After we button it up we'll do the rest of the plumbing (including removing the rail pumps and the cool switching circuitry) and we'll be ready to roll. Overall, we're surprised at how straightforward the whole process seems to have worked out to be. Of course, the proof will be in the pudding; I'll have to make number of runs in the heat to know that this is the final solution.
 
It's probably too late..... but I think a better option is to run the OEM GM pump assembly. Looks like an aftermarket tank you have there, there is certainly enough room for it. All needed to run the GM assembly is a vettworks ring. The cartridge desgin of the GM pump is better than that small sump of the Tanks Inc assembly. Plus it includes the fuel level, and pressure all in one clean unit.

That's my two cents.
 
Yeah it's sorta too late.

I did think about the GM setup although we shied away from it because we wanted to avoid the GM pump. GM pumps have a fairly well-established legacy of short life, even in GM vehicles. Not that it wouldn't work; I just would rather minimize any GM components as much as possible. I know that seems strange given that we're dealing with a GM Vortec engine. But then, of course, the GM engine is sitting in a Toyota, a brand that is on the other side of the spectrum of reliability, IMO.
 
You can use the GM canister with any pump you want... To my knowledge they are made by Delphi - (the OEM ones at least) - a quality manufacturer.

Hope it works out for ya!
 
dcoy,

this is my first time reading your post, but I struggled with seemingly identical issues about a year ago on my jeep.

i have an 89 YJ with a 5.7L Vortec from a 1998 suburban. Everything on the motor that was replaceable was replaced up installation (injectors, sensors, seals, etc). I installed an E8248 inline pump back by the tank (within 2 ft), and that worked fine until my first trip on the highway in the summer.

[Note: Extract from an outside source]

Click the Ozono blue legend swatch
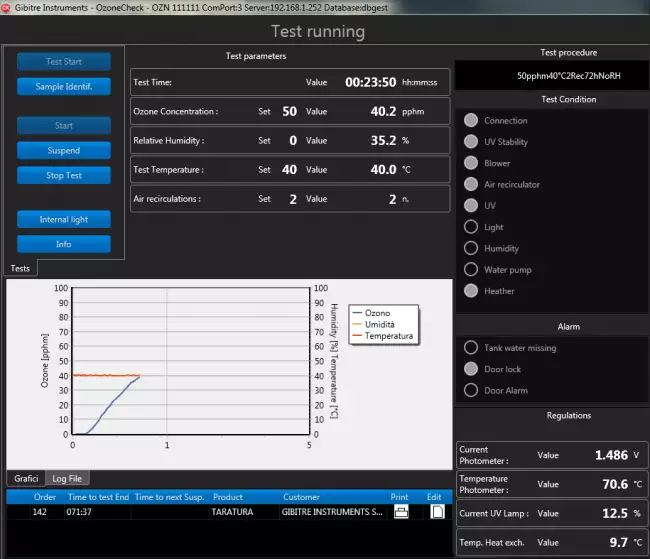Viewport: 650px width, 559px height. [x=357, y=313]
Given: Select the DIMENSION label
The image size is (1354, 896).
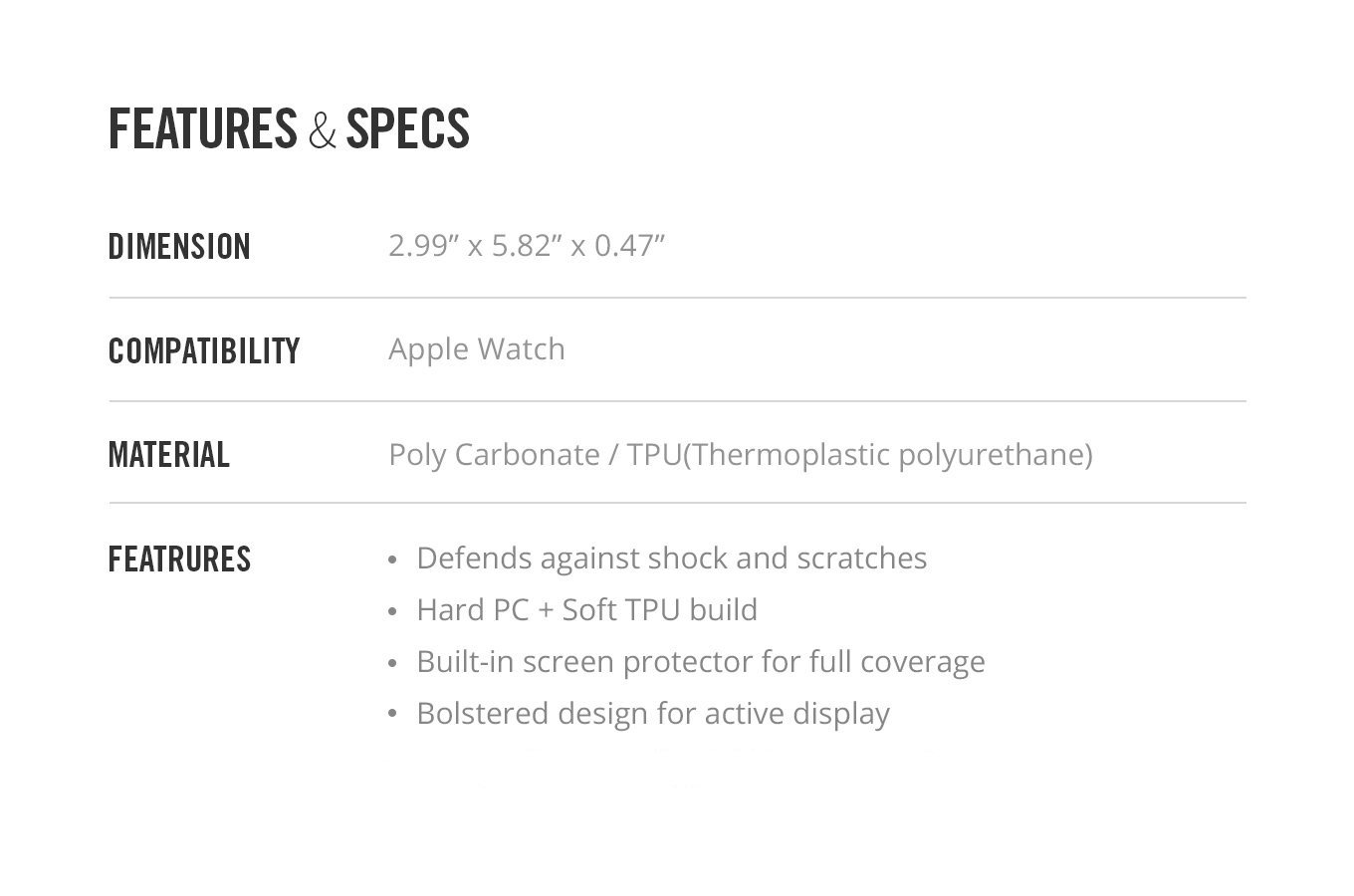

I was driving in West Texas in the summer, and when it got over about 100 degrees, the jeep just died on the freeway and would not start. it started back up after sitting about 30 min, but then it would consistently die every 20 min or so. I filled it with fuel and the issue went away for about an hour (nice cool fuel in the tank after fillup).

I tried clothes pins ont eh fuel lines, insulation, changing the pump out, and nothing would work.

I continued to struggle with that issue for 6 mo, and it even started happening in colorado when it was only 80 degrees.

I was at my wits end and finally installed a ford (2000 ish F150 I think) pump in the tank, and that has solved that issue "for good."

I am fairly sure that the issue was cavitation/vapor lock behind the fuel pump. I guess the extreme vacuum right behind the pump lowers the boiling point of the fuel enough for vapor lock? I really dont understand it 100%, but I could just never get the truck to run with that inline pump. My lines were run nowhere near the exhaust either.

Hope everything works out ok for you.
 
Sweet!! How'd it work?!

dtemple glad to hear you got yours fixed!!
 
I've not experienced this and in general I think vapor lock ...is not very common on fuel injected vehicles. Given that you don't run your fuel line/hose near heat sources and you have a good fuel pump that is rated for the engine/pressure you have to run. GM fuel injection engines are very sensitive to fuel pressure...you don't have to be off the mark by very much and the engine will run like crap.

I wanted to just send out another note saying that I'm still on the same walbro external fuel pump I installed at day one of my engine swap (Details in posts above). Engine is a 1999 5.7 Vortec.

I've had some issues but not with the fuel pump or plumbing.
 
rover67,

My pump in the tank has worked flawlessly so far. It is much quieter than the one I had mounted on the frame, and the only issue I had was a kinked fuel line in the tank (the short rubber piece used to connect the pump to the Jeep sending unit housing-100% my fault).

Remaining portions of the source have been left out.